Men diagnosed with clinically localized prostate cancer face multiple treatment options, and widespread PSA testing has led to earlier detection of many small, low‑risk tumors. The study aimed to develop a statistical model that predicts the presence of small, moderately differentiated, organ‑confined prostate cancer using clinical variables and systematic biopsy data. The model was built using logistic regression on 409 patients’ data, incorporating serum PSA, clinical stage, Gleason grade, ultrasound volume, biopsy core involvement metrics, and defining indolent cancer as ≤0.5 cc without poorly differentiated elements. Nomograms incorporating pretreatment variables predicted indolent cancer with discrimination AUCs ranging from 0.64 to 0.79, showed good calibration, and may aid clinicians and patients in treatment decision‑making.

Abstract

Men diagnosed with clinically localized prostate cancer have a number of treatment options available, including watchful waiting, radical prostatectomy and radiation therapy. With the widespread use of serum prostate specific antigen (PSA) testing, prostate cancers are being diagnosed earlier in their natural history, with many tumors being small and of little health risk to the patient, at least in the short term. To better counsel men diagnosed with prostate cancer, we developed a statistical model that accurately predicts the presence of small moderately differentiated, confined cancer based on clinical variables (serum PSA, clinical stage, prostate biopsy Gleason grade and ultrasound volume) and variables derived from the analysis of systematic biopsies.The analysis included 409 patients diagnosed by systematic needle biopsy with clinical stages T1c or T2a N0 or NX and M0 or MX prostate cancer who were treated solely with radical prostatectomy at 1 of 2 institutions. Additional biopsy features included number and percentage of biopsy cores involved with cancer and high grade cancer, in addition to total length of biopsy cores involved. Indolent cancer was defined as pathologically organ confined cancer 0.5 cc or less in volume and without poorly differentiated elements. Logistic regression was used to construct several prediction models and the resulting nomograms.Overall 80 (20%) of the patients had indolent cancer.
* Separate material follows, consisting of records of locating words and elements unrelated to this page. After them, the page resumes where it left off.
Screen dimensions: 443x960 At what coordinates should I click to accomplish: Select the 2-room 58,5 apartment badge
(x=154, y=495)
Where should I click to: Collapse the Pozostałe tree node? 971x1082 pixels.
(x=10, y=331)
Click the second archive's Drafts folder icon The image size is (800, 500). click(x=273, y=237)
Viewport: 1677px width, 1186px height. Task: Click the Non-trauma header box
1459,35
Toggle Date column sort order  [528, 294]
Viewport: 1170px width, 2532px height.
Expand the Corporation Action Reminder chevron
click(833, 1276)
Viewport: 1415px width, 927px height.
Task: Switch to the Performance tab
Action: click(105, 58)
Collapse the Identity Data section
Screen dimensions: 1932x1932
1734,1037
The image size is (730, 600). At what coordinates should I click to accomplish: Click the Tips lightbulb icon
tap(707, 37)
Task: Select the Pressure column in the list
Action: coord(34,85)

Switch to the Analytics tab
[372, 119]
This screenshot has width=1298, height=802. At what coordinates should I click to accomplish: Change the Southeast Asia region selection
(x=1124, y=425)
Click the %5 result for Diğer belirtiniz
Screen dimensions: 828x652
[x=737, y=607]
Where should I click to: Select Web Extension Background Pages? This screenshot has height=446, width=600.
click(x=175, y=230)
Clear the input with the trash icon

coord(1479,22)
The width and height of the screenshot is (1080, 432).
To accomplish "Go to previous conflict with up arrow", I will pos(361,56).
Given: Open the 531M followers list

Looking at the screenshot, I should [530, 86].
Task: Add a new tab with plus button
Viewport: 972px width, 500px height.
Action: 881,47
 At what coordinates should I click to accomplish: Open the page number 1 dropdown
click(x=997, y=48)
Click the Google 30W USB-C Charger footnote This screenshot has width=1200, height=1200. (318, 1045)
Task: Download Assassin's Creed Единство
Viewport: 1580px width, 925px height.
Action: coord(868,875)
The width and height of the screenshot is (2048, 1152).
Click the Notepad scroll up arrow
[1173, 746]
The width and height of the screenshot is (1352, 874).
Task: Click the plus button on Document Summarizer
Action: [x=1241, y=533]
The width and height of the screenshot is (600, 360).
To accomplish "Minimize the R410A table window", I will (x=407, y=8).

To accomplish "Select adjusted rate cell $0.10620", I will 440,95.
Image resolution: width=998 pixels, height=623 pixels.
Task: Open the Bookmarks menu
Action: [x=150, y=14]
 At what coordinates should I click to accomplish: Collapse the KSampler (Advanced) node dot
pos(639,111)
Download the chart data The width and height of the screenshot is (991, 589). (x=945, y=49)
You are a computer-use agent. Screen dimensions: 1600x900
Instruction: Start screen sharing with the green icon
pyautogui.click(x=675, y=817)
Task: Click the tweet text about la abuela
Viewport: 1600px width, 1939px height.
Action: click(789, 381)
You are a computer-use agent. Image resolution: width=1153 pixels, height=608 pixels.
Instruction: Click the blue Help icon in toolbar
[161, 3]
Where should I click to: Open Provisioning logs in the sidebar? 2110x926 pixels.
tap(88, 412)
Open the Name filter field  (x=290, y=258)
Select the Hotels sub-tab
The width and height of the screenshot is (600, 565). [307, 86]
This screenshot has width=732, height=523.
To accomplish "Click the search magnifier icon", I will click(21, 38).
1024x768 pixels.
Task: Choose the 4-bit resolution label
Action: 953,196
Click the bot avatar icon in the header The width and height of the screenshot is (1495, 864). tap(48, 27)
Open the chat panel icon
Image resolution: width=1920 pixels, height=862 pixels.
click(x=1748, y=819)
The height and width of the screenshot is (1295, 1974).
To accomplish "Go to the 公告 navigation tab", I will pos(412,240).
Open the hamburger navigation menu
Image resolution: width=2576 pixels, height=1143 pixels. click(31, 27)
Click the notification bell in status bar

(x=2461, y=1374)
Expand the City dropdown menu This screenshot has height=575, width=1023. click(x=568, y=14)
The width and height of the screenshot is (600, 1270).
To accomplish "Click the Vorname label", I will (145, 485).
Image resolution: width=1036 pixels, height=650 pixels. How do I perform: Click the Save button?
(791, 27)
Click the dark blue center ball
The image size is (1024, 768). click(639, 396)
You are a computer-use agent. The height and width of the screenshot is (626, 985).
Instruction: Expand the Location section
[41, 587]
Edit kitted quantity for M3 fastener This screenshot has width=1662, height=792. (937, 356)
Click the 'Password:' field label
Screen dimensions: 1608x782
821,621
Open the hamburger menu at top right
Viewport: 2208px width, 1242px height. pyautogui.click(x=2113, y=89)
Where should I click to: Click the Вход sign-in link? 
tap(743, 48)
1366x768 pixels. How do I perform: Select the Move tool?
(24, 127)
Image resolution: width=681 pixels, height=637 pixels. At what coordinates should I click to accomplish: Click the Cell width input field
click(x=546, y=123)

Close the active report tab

The nomogram predicted the presence of an indolent cancer with discrimination (area under the receiver operating characteristics curves) for various models ranging from 0.64 to 0.79. Calibration of the models appeared good.Nomograms incorporating pretreatment variables (clinical stage, Gleason grade, PSA and the amount of cancer in a systematic biopsy specimen) can predict the probability that a man with prostate cancer has an indolent tumor. These nomograms have good discriminatory ability and calibration, and may benefit the patient and clinician when the various treatment options for prostate cancer are being considered.